Thomas did not perform. He was in his natural element, bantering with Mama Bennet, winking at her, and teasing her sisters while up to his elbows in pastry and dough.

He was creating a Bakewell pudding, and he would be caught in the act of being himself—the man she loved.

Elizabeth appeared first in the kitchen doorway. Her rounded belly had grown in the three months since Georgiana had last been to Pemberley.

“Mama,” Elizabeth said, kissing Mrs. Bennet’s cheek. “The biscuits smell extraordinary.”

“They are extraordinary, as are all Clark family creations.” Mrs. Bennet adjusted her apron. “Bring your husband in. The tea is getting cold.”

Elizabeth glanced at Georgiana, and the glance said: Ready?

Georgiana’s nod was braver than she felt.

“Darling,” Elizabeth called over her shoulder, light, casual, and miraculous, because eight months ago the notion that Elizabeth Bennet would call Fitzwilliam Darcy darling in a kitchen doorway would have struck Georgiana as likely as Cinnamon learning to fetch.

“Come and see the biscuits, the baker, and the cat.”

Fitzwilliam Darcy walked into the Netherfield kitchen.

He had to duck slightly under the doorframe because Netherfield’s kitchen had been built for servants and not for the master of Pemberley, which made him less formidable and more approachable.

He greeted Mama Bennet first, then Jane, and only after the formal niceties did he turn to Georgiana with a smile reserved for her. “Sister, you look well. Hertfordshire agrees with you.”

“Very much, Brother.” She took his arm. “There is someone I’d like you to meet.”

She saw the confusion as Darcy looked at Mrs. Jolliffe first, and then the kitchen maids, Cinnamon, and then Jane, until his gaze traveled down the work table and stopped at the new baker.

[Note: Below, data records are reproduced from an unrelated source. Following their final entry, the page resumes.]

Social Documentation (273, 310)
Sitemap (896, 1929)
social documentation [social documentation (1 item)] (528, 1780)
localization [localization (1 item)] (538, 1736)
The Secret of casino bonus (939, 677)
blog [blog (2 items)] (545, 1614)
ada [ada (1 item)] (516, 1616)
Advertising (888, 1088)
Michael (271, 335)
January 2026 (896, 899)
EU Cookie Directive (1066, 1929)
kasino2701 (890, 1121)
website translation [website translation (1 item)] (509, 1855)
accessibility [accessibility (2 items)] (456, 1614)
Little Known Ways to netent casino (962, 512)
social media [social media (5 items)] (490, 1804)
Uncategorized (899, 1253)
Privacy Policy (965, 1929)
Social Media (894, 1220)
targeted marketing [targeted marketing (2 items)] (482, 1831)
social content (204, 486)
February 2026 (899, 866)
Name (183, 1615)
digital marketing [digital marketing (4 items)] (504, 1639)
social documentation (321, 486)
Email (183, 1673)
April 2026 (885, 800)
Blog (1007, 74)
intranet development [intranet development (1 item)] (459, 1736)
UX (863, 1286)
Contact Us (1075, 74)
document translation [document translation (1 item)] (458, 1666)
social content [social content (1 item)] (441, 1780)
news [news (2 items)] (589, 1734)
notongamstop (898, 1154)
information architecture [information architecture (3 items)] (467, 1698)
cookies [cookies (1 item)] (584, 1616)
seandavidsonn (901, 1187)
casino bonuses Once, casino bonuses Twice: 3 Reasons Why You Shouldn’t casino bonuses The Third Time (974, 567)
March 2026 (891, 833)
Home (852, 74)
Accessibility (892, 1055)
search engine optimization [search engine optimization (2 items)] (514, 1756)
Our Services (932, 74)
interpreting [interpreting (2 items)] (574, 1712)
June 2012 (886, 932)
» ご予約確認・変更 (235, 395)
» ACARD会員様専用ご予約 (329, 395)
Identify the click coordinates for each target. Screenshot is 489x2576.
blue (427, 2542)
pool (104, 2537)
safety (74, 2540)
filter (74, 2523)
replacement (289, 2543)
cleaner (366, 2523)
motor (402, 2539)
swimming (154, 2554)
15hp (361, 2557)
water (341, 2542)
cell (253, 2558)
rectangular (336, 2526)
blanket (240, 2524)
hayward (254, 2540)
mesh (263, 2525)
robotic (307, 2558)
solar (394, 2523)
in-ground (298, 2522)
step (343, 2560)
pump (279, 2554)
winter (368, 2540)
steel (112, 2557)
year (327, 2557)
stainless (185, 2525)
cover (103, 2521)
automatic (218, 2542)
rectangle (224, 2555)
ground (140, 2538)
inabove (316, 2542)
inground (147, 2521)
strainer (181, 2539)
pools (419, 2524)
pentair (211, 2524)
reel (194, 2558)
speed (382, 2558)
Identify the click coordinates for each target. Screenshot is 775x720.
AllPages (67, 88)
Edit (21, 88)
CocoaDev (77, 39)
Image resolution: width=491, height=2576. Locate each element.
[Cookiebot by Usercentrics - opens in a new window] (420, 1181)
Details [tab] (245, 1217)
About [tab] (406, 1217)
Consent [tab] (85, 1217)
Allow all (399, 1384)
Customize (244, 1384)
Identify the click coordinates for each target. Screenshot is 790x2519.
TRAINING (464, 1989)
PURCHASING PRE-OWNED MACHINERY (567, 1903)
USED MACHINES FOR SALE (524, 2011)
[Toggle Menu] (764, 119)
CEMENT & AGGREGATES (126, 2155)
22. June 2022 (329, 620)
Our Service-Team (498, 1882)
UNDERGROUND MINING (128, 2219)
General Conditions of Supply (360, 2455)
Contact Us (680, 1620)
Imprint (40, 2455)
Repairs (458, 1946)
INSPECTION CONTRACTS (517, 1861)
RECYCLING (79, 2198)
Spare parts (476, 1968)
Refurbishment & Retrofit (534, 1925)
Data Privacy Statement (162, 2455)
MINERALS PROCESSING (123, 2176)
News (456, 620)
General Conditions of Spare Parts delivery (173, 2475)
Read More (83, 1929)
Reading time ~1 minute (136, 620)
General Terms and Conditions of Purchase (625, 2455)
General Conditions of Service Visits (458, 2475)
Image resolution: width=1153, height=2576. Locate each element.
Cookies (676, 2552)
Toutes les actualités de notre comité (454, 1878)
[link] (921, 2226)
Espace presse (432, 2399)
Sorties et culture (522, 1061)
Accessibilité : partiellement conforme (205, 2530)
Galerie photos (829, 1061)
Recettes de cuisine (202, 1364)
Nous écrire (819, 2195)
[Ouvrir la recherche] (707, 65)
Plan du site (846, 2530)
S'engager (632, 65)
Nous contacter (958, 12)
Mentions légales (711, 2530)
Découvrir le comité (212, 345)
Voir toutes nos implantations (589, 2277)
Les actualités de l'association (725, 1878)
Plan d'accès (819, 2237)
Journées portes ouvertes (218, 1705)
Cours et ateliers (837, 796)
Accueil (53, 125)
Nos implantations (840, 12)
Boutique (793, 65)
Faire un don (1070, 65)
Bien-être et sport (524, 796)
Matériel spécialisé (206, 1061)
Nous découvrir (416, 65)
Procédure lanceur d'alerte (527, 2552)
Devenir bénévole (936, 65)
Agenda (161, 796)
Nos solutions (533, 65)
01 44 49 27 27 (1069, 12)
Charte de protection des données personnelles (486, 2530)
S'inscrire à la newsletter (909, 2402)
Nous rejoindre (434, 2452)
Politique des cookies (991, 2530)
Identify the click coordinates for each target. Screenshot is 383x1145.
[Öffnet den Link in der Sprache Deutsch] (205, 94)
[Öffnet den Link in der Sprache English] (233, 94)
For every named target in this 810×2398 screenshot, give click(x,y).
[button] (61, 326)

Thomas stood still, lifting his dough-caked hands and unable to run them through his hair, which was a habit when he was discomfited.

To his credit, he met Darcy’s gaze firmly, his brown, steady eyes carrying no agenda beyond hard, honest work and a love for a woman who might have overestimated her brother’s capacity for change.

“Fitzwilliam,” Georgiana said, stepping forward, “this is Mr. Thomas Clark. He is the head baker at Carlton House for the Prince Regent.” Her voice was steady because this was her choice and the bravest thing she’d done since the stream crossing. “He is the man I wish to marry.”